Gone are the days when a new technology gadget platform had an obvious value proposition or use case scenario. iPhone in 2007 was a new generation smartphone but became something entirely different once the App Store opened and problems had solutions thanks to Apple’s there’s an app for that slogan. Watch is going through a similar migration from the basics as a fashionable alert system to a mixed use platform.
The original Watch was as much status symbol as fashionable accessory to iPhone, and as much a handy alert or notification system accessory to iPhone. As is the case with everything Apple, what was is not what is and not what it will become.
Watch went from fashionable notification system to add health and exercise to the list. What’s next?
More health monitoring options. The Food And Drug Administration has approved the fist medication device accessory for Watch– the KardiaBand electrocardiogram reader made by AliveCor. In this case, the technology to obtain an EKG isn’t in Watch itself, but in a Watch band. The device works with Apple Watch’s ability to track your heart rate, display alerts accordingly, so you can take an instant EKG and share results with your doctor.
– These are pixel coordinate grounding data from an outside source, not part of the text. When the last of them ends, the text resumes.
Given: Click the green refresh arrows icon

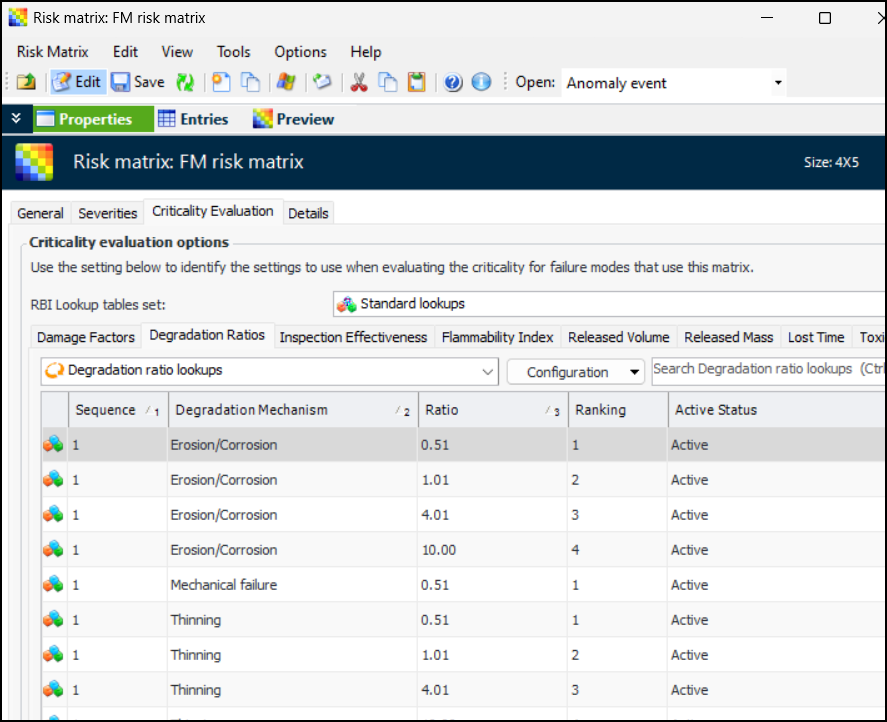Looking at the screenshot, I should pos(185,83).
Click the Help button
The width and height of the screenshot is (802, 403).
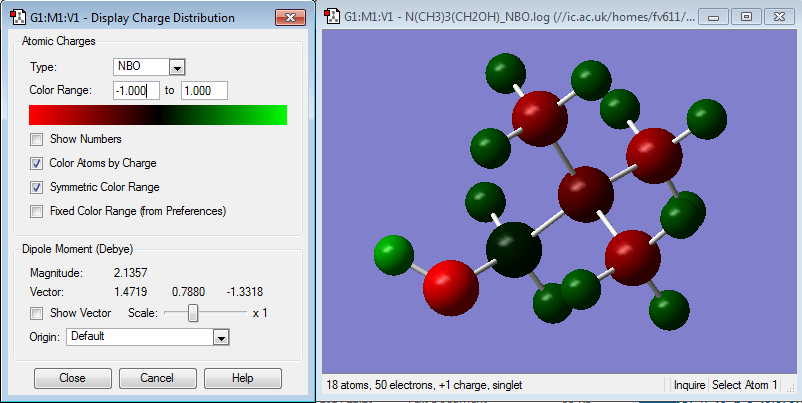tap(242, 378)
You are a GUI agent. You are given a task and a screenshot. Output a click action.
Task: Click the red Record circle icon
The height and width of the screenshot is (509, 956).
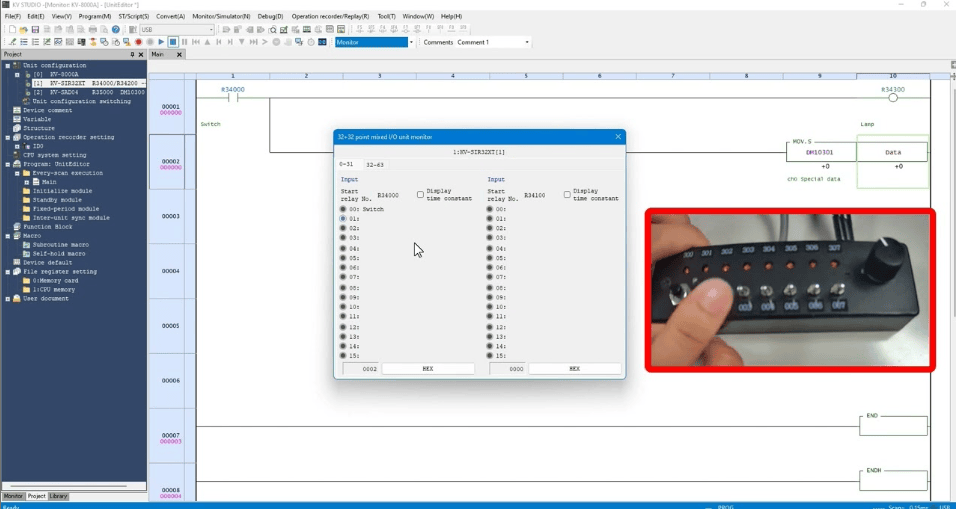pos(138,42)
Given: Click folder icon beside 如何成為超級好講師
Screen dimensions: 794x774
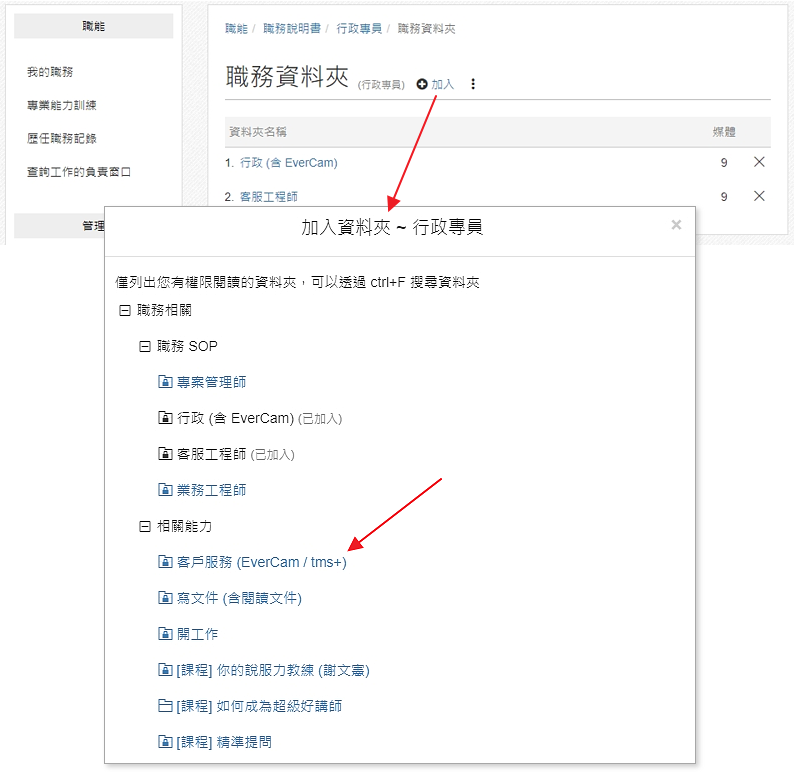Looking at the screenshot, I should (166, 706).
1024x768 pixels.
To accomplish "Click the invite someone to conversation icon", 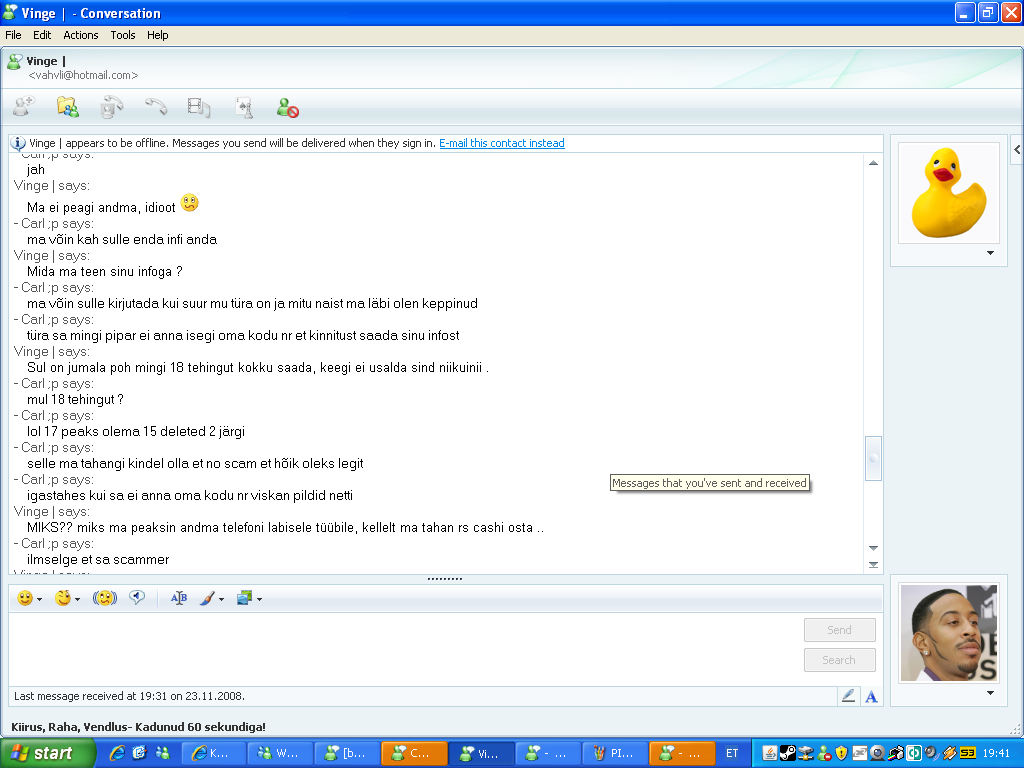I will (x=24, y=107).
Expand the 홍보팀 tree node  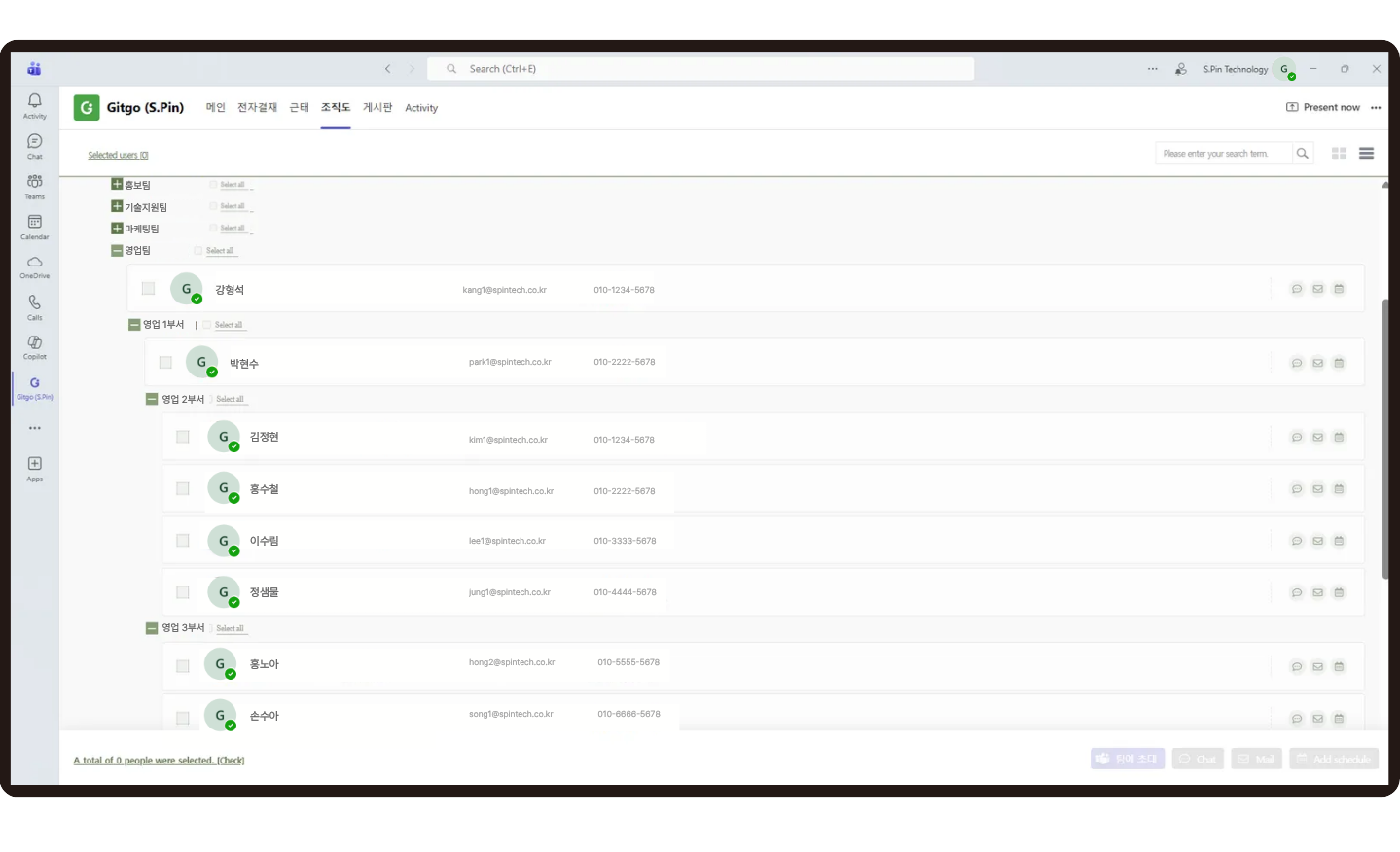[x=117, y=184]
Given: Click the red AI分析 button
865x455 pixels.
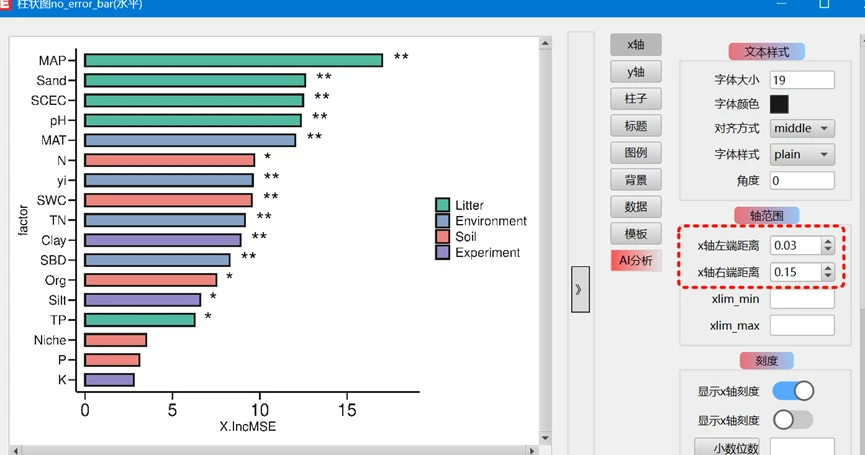Looking at the screenshot, I should point(635,261).
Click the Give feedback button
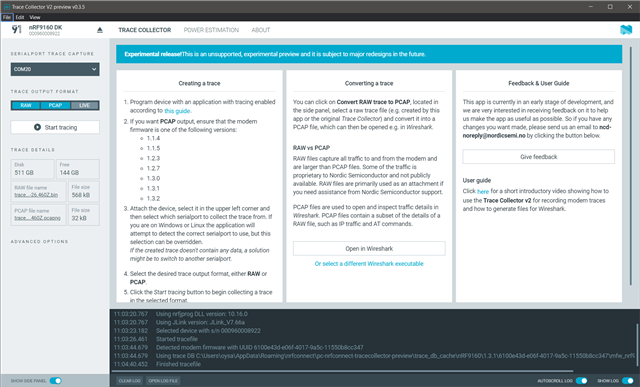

This is just the beginning of where Watch will travel, so those nattering nabobs of negativism who couldn’t figure out Watch’s potential should be ignored when they offer future advice on which products are successful and which are destined to become a footnote in tech history.
Watch is a success.
What is coming? Apple is known to be working with other companies and health care professionals on real time oxygen monitoring and blood sugar sensors, the latter of which might be a Holy Grail of sorts, thanks to the proliferation of Type 2 diabetes. Suddenly, Watch isn’t just a fashion accessory or an alert system or an exercise tracker– it can track your health in ways only a doctor could in the past.
Where is this going?
Already health insurers are offering to subsidize the price tag because of a simple, basic, rule of humanity. Performance tracked is performance improved. If we pay attention to our health, even through the use of heart and exercise monitors on the wrist, we tend to be healthier, and healthier patients result in more profitable health insurers.
Only Apple knows how many Watch units have been sold to date, but 25-million to 30-million seems to be a good guess. Watch with the ability to monitor the heart in new ways, or check blood sugar, or monitor blood oxygen levels becomes an attractive and affordable health care device that would be useful for perhaps hundreds of millions of customers.
What bothers me about so-called technology writers and market analysts is why they could not see such changes in the Watch as a platform that develops, grows, improves, and takes on more capability. Much of the analysis and headlines we read about Watch being doomed or an outright failure seem shortsighted to ignorant these days.